If a product can help you evaluate third-party IT risk, it’s not a huge stretch to imagine that same product could help you assess the security risk of your subsidiaries. But many of the chief information security officers (CISOs) we talk to who have tried to apply a security ratings service to the challenge of monitoring their subsidiaries’ security tell us this approach really hasn’t worked for them. Here’s why:
There’s a big difference in your level of responsibility for a subsidiary owned by your parent company and a third-party you are considering doing business with.
Network connections with either can introduce your organization to risk, of course, but you can’t just walk away from the security issues of your subsidiaries the way you can from an independent vendor. Ultimately your organization has the responsibility for addressing the IT risks in your subsidiaries. Thus, you’re not just looking to score the level of risk at your subsidiaries, you are looking to remediate and manage issues.
Deep security expertise must be built into your subsidiary risk management approach.
Expertise that helps you prioritize the many exposures identified and guides subsidiary teams to quickly remediate those exposures. The lack of useful remediation guidance in security ratings products is perhaps the biggest complaint we hear from CISOs who have tried unsuccessfully to use a security ratings service to manage their subsidiary or corporate risk and are now looking for a better way to do it. A product that is built for managing subsidiary risk should be able to identify:
- which attack surface assets in the subsidiary are most critical to protect
- which assets will be most desirable to attackers
- which paths into the attack surface attackers are most likely to exploit
- precisely how and where subsidiary security teams can remediate any identified attack vectors
Many corporate IT security teams oversee subsidiary risk but do not have hands-on engagement. CISOs tell us that they prefer being able to identify the highest priority risks at their subsidiaries and then offer the subsidiary security teams detailed remediation guidance about how and where to eliminate those risks. That increases the effectiveness and efficiency of all their security teams and improves their overall security.

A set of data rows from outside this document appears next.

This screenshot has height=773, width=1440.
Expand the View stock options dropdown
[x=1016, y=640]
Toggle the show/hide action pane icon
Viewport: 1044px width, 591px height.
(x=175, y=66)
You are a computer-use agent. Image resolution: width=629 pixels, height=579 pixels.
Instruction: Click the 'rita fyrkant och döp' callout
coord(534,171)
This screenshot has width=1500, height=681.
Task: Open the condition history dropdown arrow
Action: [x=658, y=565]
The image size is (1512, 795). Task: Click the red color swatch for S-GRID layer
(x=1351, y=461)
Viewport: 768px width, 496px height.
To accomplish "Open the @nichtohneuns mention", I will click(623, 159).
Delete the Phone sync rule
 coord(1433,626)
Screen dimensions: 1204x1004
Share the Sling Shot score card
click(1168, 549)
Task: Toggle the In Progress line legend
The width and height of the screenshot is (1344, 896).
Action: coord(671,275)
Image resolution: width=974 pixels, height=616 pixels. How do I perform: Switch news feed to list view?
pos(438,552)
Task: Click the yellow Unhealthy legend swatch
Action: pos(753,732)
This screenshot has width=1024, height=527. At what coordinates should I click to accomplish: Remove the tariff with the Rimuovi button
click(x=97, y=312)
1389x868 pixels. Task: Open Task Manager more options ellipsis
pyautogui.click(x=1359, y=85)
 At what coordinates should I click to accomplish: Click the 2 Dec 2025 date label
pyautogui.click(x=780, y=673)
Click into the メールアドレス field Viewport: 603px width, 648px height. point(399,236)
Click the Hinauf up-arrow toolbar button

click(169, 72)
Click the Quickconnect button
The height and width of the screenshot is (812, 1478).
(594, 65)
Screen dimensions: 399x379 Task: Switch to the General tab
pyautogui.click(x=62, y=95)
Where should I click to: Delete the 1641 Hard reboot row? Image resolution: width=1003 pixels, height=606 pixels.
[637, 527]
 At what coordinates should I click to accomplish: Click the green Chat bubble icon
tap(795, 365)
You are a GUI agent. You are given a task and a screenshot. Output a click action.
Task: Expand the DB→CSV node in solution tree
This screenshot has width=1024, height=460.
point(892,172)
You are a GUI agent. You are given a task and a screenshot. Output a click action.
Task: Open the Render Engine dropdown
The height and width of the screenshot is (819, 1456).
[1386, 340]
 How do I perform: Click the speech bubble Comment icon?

Managing subsidiary risk is a matter of both scale and frequency.
Many organizations grow by acquisition, so their attack surfaces are ever expanding, which presents additional overload for already over-burdened and finite corporate security teams. A product that is purpose-built for managing subsidiaries should include efficiencies that scale, with a process that works for one subsidiary — or a thousand.
CISOs want an overall view of their security posture as an organization/conglomerate, as well as the detailed risk view of each subsidiary and the ability to track and report on the same. And monitoring subsidiary risk has to be an ongoing process that can easily absorb oversight of new subsidiaries and the ever-changing attack surfaces of each of them without substantial additional overhead.